• [Task prompt] Exactly transcribe the line that holds "Pick departing December 14 fare $171" and every remaining line of the records, up to and including the final one, with nothing else.

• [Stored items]
┏━━
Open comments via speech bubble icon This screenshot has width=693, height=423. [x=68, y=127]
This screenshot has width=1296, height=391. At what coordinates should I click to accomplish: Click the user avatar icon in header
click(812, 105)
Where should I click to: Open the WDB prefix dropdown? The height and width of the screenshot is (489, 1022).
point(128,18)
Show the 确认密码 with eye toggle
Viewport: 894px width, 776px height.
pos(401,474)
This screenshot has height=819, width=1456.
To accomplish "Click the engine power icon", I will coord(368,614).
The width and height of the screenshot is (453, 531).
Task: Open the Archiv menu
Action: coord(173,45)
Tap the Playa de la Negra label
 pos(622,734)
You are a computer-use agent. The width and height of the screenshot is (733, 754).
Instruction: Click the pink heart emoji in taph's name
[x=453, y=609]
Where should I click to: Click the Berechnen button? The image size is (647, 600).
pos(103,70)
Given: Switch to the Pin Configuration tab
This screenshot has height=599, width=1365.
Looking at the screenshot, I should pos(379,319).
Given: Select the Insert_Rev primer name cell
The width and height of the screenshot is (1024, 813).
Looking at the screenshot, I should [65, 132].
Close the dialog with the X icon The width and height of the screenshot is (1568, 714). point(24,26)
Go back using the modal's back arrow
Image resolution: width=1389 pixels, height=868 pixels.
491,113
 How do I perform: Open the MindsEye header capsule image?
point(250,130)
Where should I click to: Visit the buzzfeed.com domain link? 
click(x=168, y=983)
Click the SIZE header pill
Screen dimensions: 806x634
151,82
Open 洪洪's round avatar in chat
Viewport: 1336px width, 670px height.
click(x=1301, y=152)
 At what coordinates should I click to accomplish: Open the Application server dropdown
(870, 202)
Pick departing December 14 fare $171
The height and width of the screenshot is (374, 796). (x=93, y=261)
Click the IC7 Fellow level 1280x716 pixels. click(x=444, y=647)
┗━━
• [Solved problem]
Pick departing December 14 fare $171
The height and width of the screenshot is (374, 796). (x=93, y=261)
Click the IC7 Fellow level 1280x716 pixels. click(x=444, y=647)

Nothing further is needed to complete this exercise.